About this task: What is the number of lines in the data below that hold the word "will"? Give nothing beyond that number.

Data extracts:
※ ※ ※
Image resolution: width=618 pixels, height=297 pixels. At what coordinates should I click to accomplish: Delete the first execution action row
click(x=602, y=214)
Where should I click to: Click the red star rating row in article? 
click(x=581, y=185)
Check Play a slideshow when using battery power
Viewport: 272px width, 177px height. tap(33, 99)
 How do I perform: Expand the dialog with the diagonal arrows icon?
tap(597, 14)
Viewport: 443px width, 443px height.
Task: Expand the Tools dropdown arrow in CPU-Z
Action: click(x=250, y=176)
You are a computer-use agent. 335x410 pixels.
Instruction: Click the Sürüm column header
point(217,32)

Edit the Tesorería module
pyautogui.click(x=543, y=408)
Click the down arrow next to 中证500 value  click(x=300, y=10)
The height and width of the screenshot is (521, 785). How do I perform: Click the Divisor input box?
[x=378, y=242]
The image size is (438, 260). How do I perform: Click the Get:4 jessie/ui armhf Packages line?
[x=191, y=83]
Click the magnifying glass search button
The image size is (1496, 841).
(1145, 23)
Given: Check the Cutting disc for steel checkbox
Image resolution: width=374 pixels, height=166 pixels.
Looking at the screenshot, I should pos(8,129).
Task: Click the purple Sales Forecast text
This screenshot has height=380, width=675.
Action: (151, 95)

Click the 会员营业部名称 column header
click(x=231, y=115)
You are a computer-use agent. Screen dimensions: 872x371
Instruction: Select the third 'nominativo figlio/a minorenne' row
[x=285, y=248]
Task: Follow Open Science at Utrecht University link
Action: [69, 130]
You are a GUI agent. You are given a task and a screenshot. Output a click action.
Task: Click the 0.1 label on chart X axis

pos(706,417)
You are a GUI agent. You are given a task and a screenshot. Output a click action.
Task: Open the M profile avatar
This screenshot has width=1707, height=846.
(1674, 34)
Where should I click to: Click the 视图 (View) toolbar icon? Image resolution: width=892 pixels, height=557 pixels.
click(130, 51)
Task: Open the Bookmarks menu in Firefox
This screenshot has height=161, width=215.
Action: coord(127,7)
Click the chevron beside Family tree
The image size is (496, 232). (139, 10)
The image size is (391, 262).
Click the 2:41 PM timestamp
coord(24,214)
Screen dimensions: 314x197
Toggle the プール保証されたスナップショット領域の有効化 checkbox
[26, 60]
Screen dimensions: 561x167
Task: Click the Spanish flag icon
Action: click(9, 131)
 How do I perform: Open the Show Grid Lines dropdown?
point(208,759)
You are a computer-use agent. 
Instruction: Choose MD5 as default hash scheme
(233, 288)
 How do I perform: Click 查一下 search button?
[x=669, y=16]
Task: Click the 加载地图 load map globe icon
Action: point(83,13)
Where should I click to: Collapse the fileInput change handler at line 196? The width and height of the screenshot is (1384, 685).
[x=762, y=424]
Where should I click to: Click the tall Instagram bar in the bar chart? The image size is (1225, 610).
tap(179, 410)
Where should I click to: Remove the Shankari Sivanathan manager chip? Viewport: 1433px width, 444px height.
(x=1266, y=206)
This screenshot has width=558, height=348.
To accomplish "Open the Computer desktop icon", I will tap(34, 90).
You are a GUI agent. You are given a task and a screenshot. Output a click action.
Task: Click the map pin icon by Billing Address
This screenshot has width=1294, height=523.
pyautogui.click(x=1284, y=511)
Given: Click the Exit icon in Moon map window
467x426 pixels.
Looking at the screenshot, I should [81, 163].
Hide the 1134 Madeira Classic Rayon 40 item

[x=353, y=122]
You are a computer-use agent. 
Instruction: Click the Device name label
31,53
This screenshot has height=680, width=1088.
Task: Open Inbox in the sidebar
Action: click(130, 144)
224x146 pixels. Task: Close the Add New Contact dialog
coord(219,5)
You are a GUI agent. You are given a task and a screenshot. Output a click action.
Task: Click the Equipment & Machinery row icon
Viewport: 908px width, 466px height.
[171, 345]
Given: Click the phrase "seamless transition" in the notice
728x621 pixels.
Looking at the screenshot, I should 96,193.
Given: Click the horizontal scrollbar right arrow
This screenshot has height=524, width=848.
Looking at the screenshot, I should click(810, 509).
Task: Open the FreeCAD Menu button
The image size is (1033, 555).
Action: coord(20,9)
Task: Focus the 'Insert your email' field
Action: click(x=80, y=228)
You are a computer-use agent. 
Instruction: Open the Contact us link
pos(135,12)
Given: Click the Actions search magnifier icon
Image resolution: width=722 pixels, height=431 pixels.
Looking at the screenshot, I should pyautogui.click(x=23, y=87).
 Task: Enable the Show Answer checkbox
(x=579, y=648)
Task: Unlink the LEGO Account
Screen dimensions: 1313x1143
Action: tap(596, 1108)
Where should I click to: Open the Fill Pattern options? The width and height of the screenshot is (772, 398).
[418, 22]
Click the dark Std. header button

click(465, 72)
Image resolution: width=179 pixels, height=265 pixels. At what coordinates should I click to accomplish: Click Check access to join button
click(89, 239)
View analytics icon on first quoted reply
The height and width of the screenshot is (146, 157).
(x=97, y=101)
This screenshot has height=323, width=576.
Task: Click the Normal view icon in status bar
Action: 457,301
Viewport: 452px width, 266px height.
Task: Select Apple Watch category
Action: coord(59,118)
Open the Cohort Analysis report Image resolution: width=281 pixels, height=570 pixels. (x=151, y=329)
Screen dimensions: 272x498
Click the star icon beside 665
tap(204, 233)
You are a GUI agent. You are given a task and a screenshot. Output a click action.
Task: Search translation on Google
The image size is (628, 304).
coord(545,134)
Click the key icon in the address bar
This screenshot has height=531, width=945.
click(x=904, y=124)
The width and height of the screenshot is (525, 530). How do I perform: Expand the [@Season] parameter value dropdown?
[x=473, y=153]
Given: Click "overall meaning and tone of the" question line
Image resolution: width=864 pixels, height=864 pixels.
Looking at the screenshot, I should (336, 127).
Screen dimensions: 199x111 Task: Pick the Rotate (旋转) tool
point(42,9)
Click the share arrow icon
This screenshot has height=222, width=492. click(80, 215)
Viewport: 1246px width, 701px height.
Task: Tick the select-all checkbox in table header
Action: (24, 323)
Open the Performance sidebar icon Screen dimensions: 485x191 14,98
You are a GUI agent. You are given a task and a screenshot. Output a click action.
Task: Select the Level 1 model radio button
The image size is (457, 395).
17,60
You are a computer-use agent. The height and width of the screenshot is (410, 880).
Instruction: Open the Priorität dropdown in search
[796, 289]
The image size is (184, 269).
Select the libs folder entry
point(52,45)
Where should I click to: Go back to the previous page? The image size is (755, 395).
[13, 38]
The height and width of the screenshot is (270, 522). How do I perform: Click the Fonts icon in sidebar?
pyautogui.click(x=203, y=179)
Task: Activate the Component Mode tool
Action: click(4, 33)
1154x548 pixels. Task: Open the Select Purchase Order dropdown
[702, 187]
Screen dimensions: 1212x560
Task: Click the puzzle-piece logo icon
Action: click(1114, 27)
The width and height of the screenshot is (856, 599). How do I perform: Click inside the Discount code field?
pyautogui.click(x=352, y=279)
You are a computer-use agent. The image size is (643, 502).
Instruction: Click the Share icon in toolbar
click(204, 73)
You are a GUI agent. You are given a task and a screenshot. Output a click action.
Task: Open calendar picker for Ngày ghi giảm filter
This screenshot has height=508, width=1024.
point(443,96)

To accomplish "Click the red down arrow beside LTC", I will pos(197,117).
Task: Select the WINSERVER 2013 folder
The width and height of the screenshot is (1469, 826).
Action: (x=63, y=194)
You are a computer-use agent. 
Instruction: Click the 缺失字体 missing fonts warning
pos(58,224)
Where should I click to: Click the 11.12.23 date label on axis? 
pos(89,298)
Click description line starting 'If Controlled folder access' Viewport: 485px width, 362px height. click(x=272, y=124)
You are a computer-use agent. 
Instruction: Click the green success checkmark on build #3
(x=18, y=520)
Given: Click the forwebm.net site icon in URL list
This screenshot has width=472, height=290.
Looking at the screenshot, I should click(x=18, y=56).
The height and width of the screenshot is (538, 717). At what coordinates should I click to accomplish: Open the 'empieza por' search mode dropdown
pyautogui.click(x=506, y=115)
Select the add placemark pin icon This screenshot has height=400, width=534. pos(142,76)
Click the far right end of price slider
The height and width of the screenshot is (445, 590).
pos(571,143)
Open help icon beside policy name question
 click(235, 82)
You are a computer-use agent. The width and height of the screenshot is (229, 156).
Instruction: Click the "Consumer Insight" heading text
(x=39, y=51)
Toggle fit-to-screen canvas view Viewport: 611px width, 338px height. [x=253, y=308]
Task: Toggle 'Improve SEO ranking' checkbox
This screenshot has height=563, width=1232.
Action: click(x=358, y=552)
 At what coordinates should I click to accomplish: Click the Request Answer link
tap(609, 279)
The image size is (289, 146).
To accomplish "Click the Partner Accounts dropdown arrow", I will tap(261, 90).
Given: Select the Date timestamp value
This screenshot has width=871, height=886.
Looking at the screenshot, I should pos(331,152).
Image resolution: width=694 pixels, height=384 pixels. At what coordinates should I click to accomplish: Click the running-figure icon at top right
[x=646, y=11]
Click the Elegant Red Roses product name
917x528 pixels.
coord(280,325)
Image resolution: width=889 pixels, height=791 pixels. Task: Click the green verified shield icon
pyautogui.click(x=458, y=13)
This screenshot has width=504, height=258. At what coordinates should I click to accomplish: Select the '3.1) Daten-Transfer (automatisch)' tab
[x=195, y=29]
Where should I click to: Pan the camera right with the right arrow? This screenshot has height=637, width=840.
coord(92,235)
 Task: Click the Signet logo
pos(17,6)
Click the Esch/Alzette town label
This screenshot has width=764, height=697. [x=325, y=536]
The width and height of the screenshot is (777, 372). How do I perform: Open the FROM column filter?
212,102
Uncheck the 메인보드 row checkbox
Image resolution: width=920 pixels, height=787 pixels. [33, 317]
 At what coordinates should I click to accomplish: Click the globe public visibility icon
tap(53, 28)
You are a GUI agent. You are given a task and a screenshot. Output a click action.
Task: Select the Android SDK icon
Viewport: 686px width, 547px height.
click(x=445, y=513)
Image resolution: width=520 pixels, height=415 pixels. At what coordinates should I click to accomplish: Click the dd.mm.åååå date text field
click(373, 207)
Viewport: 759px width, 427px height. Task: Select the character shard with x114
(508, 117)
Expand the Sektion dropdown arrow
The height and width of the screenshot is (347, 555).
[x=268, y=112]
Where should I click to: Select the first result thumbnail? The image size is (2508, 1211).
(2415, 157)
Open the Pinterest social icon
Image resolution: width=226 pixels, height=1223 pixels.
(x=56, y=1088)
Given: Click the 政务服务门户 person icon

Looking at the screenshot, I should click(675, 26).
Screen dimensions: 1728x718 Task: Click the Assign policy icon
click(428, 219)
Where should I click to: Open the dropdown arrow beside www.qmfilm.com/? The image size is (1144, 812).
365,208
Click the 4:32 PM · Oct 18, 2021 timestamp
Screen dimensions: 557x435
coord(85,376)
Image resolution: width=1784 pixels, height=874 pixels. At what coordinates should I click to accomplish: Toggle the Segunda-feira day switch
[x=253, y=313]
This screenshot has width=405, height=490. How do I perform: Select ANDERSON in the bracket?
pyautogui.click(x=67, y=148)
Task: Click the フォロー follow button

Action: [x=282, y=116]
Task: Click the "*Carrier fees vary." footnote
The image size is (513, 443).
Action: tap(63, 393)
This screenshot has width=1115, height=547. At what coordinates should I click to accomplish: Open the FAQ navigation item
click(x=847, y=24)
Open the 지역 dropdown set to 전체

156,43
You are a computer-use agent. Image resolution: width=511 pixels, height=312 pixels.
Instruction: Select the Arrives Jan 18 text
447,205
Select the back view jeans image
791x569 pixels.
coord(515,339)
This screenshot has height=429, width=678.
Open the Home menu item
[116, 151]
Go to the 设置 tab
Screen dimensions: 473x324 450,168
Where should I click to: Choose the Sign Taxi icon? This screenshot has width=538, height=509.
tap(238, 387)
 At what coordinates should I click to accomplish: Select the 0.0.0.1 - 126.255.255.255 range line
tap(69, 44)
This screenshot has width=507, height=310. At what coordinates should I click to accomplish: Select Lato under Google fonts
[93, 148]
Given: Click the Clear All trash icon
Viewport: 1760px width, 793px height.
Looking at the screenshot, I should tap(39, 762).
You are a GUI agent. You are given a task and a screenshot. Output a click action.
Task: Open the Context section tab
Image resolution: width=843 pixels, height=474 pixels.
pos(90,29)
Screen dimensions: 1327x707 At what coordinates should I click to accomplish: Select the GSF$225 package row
※ ※ ※
Exercise output: 3